Wären viele der stationär Behandelten auch ambulant behandelbar, welche Ressourcen bräuchte es dazu?

Wir behandeln jetzt viele schon ambulant, wobei wir sie via App oft überwachen. In anderen Fällen sagen wir, dass sie sofort anrufen bzw. kommen sollen, wenn es schlechter geht.

Könnte es sein, dass viele der hochbetagten Verstorbenen sinnvoller palliativ in ihren Pflegeheimen hätten versorgt werden können?

Ja. In diesem Zusammenhang sollte man auch realistisch sehen, dass ein alter Mensch nach einer langen Phase der maschinellen Überdruckbeatmung kaum in ein selbstbestimmtes Leben zurückkehren wird. Nach gründlicher Aufklärung sollte im Erkrankungsfall geklärt sein, und jede Entscheidung ist zu respektieren, ob ein sehr alter Mensch bei Verlust der Entscheidungsfähigkeit, vorher in der Patientenverfügung auch eine Intubation ablehnen kann. Voraussetzung dafür ist eine gute hausärztliche und palliativmedizinische Versorgung in den Pflegeheimen selbst.

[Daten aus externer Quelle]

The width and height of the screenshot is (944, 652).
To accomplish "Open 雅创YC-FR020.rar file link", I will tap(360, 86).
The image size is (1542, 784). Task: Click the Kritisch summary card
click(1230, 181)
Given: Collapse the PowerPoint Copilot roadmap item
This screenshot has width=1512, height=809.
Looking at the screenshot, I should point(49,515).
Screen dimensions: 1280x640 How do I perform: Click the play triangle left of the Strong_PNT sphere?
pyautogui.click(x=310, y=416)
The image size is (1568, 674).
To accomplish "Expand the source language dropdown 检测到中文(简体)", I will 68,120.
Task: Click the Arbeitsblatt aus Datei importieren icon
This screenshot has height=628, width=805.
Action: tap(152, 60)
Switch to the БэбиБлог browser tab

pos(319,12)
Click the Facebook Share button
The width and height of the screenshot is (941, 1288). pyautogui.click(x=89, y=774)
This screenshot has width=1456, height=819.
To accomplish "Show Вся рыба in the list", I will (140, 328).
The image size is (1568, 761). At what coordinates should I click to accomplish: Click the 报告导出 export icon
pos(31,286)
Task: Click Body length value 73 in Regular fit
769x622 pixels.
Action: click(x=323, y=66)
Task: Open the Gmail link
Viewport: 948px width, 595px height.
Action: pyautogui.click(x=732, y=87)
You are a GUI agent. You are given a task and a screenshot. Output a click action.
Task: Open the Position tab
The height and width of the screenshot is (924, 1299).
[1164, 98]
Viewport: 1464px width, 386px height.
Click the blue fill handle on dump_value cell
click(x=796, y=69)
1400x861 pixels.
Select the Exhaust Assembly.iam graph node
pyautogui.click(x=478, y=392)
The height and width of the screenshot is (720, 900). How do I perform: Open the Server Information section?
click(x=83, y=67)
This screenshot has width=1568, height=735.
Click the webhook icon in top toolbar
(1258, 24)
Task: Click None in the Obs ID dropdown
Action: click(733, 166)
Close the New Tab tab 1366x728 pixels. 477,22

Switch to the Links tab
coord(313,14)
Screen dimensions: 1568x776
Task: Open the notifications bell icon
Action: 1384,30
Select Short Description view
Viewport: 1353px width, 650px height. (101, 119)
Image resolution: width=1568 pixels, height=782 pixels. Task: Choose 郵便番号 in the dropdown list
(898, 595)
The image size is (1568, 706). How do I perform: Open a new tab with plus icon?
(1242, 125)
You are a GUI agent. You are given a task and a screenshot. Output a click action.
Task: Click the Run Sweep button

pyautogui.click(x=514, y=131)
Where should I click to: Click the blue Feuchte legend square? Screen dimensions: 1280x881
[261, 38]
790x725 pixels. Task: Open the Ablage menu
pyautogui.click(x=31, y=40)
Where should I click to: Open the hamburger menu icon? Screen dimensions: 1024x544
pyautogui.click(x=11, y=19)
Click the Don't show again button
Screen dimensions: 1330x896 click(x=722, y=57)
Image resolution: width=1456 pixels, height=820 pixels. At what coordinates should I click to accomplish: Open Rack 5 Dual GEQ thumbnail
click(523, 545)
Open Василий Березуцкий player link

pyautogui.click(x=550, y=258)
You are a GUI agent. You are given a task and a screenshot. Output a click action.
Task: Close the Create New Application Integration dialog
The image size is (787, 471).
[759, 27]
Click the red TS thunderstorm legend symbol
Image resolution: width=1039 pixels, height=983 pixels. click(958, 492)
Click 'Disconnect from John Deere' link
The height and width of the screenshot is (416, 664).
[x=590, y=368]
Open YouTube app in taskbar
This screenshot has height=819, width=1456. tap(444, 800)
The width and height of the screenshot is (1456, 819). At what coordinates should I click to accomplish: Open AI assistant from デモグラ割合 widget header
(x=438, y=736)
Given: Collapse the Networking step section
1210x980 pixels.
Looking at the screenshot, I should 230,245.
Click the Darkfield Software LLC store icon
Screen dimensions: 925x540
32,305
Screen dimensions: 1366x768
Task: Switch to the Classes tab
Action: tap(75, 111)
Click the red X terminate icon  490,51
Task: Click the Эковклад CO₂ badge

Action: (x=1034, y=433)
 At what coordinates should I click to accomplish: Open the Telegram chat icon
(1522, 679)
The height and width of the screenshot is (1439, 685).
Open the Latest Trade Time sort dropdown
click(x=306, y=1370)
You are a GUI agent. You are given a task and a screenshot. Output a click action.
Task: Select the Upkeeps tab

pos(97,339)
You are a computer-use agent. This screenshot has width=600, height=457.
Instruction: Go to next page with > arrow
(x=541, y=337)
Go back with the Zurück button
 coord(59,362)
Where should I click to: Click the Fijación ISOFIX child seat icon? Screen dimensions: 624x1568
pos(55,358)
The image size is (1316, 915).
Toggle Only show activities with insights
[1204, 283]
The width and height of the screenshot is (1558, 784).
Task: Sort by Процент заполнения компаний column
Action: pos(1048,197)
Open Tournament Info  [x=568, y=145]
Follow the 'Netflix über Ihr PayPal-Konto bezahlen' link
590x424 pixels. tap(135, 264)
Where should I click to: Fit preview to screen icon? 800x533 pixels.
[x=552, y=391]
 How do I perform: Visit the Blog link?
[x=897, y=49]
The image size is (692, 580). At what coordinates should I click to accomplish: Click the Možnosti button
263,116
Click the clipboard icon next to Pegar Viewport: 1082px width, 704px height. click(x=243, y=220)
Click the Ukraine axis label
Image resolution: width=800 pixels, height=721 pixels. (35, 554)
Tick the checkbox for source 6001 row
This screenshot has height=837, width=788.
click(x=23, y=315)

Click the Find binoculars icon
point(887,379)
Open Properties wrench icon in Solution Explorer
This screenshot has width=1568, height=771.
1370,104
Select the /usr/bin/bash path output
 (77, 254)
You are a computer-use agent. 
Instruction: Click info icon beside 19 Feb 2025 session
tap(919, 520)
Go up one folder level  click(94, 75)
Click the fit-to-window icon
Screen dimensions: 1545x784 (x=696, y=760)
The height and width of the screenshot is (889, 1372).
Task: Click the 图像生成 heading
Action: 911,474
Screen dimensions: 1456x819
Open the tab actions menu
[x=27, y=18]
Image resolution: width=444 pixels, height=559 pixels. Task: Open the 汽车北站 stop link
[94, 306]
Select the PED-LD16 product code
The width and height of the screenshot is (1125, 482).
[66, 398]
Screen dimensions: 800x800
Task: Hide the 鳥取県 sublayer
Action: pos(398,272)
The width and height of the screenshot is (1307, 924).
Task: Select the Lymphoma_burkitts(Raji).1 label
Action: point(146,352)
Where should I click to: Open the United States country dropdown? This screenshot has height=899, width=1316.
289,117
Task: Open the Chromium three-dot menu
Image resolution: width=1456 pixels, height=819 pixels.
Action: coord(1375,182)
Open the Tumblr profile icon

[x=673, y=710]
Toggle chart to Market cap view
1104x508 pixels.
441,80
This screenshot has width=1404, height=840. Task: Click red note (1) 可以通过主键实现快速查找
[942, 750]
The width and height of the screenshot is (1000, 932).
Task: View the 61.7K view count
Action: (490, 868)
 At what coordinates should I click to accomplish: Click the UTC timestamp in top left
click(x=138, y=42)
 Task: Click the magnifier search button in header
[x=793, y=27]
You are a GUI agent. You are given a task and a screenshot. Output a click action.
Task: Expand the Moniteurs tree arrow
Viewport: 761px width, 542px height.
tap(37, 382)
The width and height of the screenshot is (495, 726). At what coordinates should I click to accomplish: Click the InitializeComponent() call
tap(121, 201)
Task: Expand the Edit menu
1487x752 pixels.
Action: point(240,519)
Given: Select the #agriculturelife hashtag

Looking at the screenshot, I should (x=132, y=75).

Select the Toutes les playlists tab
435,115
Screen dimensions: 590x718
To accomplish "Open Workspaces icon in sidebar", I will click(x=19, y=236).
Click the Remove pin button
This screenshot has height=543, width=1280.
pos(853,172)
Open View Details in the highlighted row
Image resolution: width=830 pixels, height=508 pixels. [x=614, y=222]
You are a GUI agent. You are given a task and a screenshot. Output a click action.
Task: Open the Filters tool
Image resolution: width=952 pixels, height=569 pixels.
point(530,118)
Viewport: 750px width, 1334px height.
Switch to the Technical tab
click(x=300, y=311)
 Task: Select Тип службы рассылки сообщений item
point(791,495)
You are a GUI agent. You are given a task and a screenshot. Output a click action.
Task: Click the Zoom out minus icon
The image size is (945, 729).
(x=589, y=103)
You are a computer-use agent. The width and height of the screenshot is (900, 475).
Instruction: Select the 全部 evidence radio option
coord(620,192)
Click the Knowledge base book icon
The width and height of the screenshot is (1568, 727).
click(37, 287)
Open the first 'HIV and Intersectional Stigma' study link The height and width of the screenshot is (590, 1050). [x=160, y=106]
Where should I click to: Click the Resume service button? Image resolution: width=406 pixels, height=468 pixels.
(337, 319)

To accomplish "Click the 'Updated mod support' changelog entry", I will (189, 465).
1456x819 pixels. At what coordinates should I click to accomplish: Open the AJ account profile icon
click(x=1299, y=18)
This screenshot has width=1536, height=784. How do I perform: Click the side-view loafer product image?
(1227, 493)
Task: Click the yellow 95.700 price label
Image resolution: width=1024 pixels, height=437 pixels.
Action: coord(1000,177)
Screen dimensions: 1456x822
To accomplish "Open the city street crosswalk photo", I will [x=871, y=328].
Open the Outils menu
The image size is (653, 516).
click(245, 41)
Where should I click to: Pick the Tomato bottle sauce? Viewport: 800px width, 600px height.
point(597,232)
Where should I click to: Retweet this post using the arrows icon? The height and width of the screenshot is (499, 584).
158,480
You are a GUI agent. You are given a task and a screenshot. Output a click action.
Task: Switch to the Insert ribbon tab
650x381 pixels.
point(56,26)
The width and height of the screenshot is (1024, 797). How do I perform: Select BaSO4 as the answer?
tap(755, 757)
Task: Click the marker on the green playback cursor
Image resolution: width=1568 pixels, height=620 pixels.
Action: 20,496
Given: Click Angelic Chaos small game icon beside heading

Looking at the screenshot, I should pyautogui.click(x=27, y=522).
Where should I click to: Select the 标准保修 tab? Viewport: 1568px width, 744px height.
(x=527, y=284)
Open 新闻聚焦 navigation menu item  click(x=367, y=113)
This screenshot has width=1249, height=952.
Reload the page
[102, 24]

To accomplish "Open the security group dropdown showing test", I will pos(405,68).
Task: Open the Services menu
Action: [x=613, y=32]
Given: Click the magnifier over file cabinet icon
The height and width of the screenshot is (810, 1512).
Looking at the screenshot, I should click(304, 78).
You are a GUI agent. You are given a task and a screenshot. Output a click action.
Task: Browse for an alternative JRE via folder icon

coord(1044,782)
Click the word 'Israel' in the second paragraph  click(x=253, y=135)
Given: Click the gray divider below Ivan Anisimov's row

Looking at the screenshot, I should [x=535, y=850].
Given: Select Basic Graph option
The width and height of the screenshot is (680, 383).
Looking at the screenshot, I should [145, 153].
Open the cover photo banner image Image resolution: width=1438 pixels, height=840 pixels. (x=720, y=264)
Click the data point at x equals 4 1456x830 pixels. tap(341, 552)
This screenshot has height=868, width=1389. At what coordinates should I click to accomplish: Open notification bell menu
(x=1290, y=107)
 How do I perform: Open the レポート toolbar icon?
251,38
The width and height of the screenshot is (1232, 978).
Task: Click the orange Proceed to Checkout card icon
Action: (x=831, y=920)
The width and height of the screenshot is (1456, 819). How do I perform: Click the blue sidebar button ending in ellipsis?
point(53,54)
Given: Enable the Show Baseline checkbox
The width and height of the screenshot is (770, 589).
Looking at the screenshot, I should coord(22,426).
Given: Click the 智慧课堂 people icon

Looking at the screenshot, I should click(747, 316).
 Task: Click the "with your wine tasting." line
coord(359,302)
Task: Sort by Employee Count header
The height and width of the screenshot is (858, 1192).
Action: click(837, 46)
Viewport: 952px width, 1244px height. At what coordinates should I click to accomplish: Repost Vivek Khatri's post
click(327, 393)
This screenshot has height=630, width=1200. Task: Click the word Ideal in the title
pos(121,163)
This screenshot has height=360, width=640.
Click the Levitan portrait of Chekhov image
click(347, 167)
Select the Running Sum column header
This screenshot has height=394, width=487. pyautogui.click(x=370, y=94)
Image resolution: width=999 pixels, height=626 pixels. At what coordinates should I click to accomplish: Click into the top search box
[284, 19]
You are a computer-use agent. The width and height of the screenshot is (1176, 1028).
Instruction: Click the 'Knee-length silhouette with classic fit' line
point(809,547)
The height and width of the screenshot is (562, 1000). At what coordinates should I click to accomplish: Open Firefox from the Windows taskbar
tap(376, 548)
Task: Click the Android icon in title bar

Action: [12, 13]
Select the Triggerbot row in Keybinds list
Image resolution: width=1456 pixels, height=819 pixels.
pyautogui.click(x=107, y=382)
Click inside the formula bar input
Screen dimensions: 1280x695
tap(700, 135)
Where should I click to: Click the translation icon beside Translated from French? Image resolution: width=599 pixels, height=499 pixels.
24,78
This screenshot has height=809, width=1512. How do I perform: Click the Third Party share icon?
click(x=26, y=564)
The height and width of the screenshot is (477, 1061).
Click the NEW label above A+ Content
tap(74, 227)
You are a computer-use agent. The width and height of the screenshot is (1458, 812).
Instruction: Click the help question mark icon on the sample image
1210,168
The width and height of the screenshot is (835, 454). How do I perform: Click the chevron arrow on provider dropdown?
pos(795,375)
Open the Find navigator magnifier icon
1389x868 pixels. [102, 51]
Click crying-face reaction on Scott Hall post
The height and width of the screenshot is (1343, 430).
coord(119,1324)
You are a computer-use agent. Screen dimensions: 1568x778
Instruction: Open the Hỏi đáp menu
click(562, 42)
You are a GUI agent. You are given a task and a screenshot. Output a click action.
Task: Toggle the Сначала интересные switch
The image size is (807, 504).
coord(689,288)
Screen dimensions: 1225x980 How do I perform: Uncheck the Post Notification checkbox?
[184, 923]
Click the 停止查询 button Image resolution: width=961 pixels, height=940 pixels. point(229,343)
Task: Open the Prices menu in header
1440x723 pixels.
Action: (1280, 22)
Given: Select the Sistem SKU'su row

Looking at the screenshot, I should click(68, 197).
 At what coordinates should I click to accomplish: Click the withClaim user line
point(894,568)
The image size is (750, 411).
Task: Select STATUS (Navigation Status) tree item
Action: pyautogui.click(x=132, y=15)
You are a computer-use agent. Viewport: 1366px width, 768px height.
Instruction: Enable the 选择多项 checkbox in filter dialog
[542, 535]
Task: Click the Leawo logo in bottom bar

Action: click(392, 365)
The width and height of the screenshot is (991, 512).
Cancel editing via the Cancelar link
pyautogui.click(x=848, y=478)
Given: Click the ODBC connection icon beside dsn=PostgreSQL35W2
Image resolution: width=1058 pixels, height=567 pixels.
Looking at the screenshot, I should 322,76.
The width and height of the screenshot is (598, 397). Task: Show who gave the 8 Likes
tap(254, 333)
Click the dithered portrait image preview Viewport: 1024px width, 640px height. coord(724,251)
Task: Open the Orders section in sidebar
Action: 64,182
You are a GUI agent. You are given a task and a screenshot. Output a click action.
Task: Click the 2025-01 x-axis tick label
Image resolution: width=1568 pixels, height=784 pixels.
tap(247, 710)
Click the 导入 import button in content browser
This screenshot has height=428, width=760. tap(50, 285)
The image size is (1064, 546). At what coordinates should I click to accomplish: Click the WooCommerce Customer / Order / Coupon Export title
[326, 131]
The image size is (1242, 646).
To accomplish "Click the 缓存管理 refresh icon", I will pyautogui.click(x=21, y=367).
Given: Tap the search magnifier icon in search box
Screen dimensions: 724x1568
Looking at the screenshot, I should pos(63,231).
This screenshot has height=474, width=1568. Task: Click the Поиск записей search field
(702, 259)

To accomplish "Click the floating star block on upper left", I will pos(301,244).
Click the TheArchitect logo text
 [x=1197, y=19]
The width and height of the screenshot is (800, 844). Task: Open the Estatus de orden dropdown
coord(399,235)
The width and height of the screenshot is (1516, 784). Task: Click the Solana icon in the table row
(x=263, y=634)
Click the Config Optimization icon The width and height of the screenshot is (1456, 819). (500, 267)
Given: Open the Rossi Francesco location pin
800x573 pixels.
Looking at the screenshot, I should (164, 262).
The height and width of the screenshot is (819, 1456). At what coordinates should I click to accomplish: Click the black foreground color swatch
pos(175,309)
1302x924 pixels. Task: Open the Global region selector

Bestand oder besteht die Gefahr, dass es in ihrem Krankenhaus zu einer Überbelegung und Minderversorgung hätte kommen können, oder ist diese Frage nicht beantwortbar? 

Wir hatten nie Sorge, in eine bedrohliche Überbelegung zu geraten. Wir konnten uns sicher auch mit mehr Zeit vorbereiten als Italien. 

Besteht eine relevante Gefahr für die Behandler, sich selbst zu infizieren und schwer zu erkranken? 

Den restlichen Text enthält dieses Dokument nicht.